## Partial Derivatives and Gradients

Thus far, we have been differentiating functions of just one variable. In deep learning, we also need to work with functions of *many* variables. We briefly introduce notions of the derivative that apply to such *multivariate* functions.

Let $y = f(x_1, x_2, \dots, x_n)$ be a function with **n** variables.
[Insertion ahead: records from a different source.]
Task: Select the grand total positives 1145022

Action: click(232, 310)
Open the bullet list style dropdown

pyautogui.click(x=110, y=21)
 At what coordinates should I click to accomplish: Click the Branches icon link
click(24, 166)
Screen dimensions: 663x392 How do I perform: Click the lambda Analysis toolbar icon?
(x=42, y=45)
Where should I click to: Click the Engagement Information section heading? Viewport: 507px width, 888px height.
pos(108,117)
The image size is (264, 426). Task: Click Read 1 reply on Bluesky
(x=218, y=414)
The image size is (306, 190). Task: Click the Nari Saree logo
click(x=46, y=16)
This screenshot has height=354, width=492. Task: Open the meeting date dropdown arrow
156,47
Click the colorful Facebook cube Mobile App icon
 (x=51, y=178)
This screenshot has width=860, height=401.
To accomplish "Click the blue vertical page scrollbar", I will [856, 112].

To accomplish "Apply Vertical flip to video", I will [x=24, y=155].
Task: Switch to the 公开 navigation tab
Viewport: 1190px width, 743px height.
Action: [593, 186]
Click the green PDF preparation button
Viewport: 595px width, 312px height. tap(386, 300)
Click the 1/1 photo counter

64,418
The *partial derivative* of y with respect to its $i^{th}$ parameter $x_i$ is
$$
\frac{\partial y}{\partial x_i}
\;=\;
\lim_{h \to 0}
\frac{f(x_1,\dots,x_{i-1},x_i + h,\,x_{i+1},\dots,x_n) \;-\; f(x_1,\dots,x_i,\dots,x_n)}{h}.
\tag{2.4.6}
$$

To calculate $\frac{\partial y}{\partial x_i}$, we treat all other $x_1, \dots, x_{i-1}, x_{i+1}, \dots, x_{n}$ as constants and calculate the derivative of $y$ with respect to $x_i$. The following notational conventions for partial derivatives are all common and all mean the same thing:
$$
\frac{\partial y}{\partial x_i}
=
\frac{\partial f}{\partial x_i}
=
\partial_{x_i} f
=
\partial_i f
=
f_{x_i}
=
f_i
=
D_i f
=
D_{x_i} f.
\tag{2.4.7}
$$
We can concatenate partial derivatives of a multivariate function with respect to all its variables to obtain a vector that is called the gradient of the function. Suppose that the input of function $f:\mathbb R^n\to\mathbb R$ is an $n$-dimensional vector $\mathbf x=[x_1,\dots,x_n]^T$ and the output is a scalar. The gradient of the function $f$ with respect to $x$ is a vector of $n$ partial derivatives:
$$
\nabla_{\mathbf x}f(\mathbf x)
=
\begin{bmatrix}
\partial_{x_1}f(\mathbf x)\\
\partial_{x_2}f(\mathbf x)\\
\vdots\\
\partial_{x_n}f(\mathbf x)
\end{bmatrix}.
\tag{2.4.8}
$$

When there is no ambiguity $\nabla_{\mathbf x} f(\mathbf x)$ is typically replaced by $\nabla f(\mathbf x)$.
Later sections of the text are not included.